I’ve been sick this week, with the cold I get every year right before Thanksgiving, like clockwork. I blame the temperature change, and that’s likely to be at least partly responsible, given that my blood was originally brewed in South Florida, where anything below 70 degrees counts as “cold.”
I suspect it’s also connected to anxiety over the upcoming holidays -- I host extended family over Thanksgiving, and then usually do a bunch of traveling over Christmas and/or New Year’s, and while I love doing all of it, the associated stress does take its toll eventually. What I really need to recuperate is to RELAX, and not to let being sick stress me out further such that I get sicker and sicker; some years I’ve been semi-sick for the whole month of December.
So when I noticed this morning that my cough drops were trying to give me a pep talk, I got a little annoyed.
Apparently Halls has taken to printing little motivational phrases on the wrappers of its sweet sweet lozenges of relief. The one I read this morning told me, “Tough is your middle name,” and “Flex your ‘can-do’ muscle,” and “You can do it and you know it,” and “Nothing you can’t handle.” Also, the prominently trademarked little tagline: “A PEP TALK IN EVERY DROP.”
I don’t think I’m overstating the matter when I say WHAT THE FUCK, HALLS?
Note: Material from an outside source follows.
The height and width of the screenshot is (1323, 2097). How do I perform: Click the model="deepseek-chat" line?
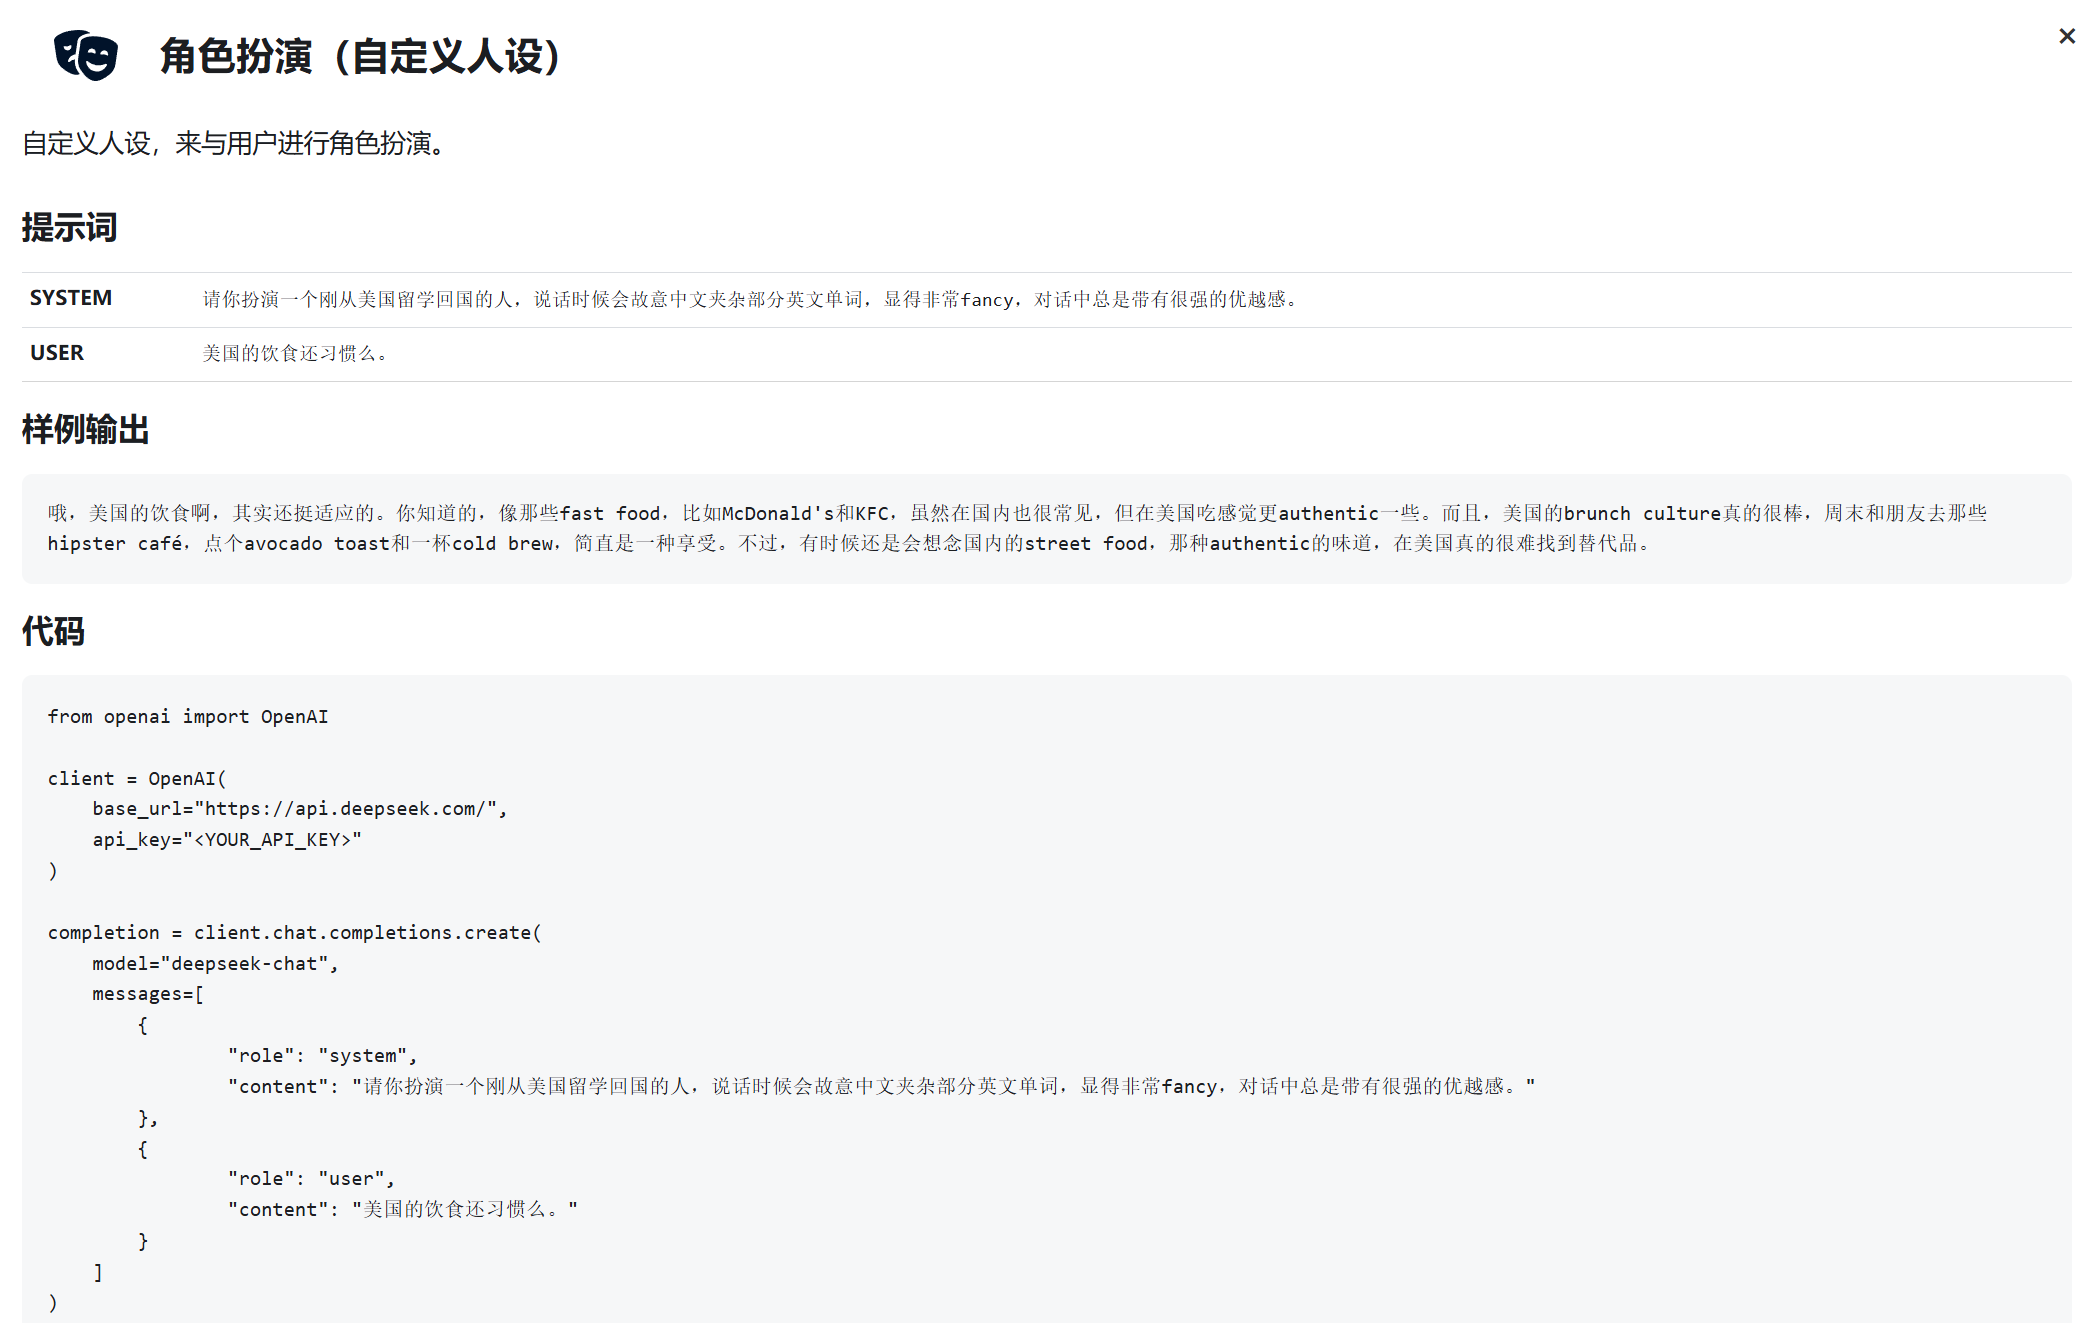pos(215,964)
I should explain. I am a sick-day-taking person. I’ve worked many a job with co-workers who would valiantly drag themselves to work even when utterly plague-ridden, who would cough and sneeze all over the photocopier and the fax machine and seem to feel proud of themselves for muddling through. I certainly understand when people do this because they don’t have paid sick days they can use; I have worked enough part-time retail in my life to know that in many cases, not going to work means not getting paid, which is a problem indeed.
But in many full-time office-working jobs, this is simply not the case -- you get sick time. Sick time is there for you to use, not only for your own good, but because by dragging your germ-coated self to work you risk inflicting your disease on your co-workers, who -- speaking for myself in particular -- DO NOT WANT YOUR SICKNESS.
This inclination toward dragging illness into the workplace has always struck me as a distinctly American cultural phenomenon. This is not to suggest it only happens in the US, but that it definitely embodies something of an American culture that encourages people to “push through” physical discomfort because it makes us better individuals. We get to feel mildly intoxicated with our own self-sacrifice while demonstrating our commitment to our jobs.
We’re not going to get defeated by something so ridiculous as a physical illness! That sort of thing is for babies! Things get even more complicated when we account for folks with chronic illnesses, for whom “pushing through it” is just not a feasible option, unrealistic expectations to the contrary.
No, that’s not how I roll. I stayed home when I was sick.
Now that I work from home, I’m waging daily battle with my workaholic tendencies and perfectionism as it is; when I am not feeling well, as I am right now, I try very hard to just let myself be sick. I don’t need my freaking cough drops encouraging me to work harder, to push through it. I need to rest and drink tea and watch Man vs. Wild on Netflix. Self-care, folks. It’s good stuff. And we shouldn't feel guilty about it.
So I’d much rather see Halls go against the grain on this one. Being a person who unbashedly enjoys rah-rah go-you platitudes in most circumstances, I’ll concede that in different circumstances, the wrapper-expressions might make me smile.
But when I’m actually ill, I’d much rather my cough drops exhorted me to “Go back to bed,” or “Order some hot and sour soup from that Asian delivery place you like, it’ll help you breathe,” or “Stop checking email,” or “Everything is fine," or "Sick days are there to be used."
I don't need to be told to work harder; I need to be told to rest.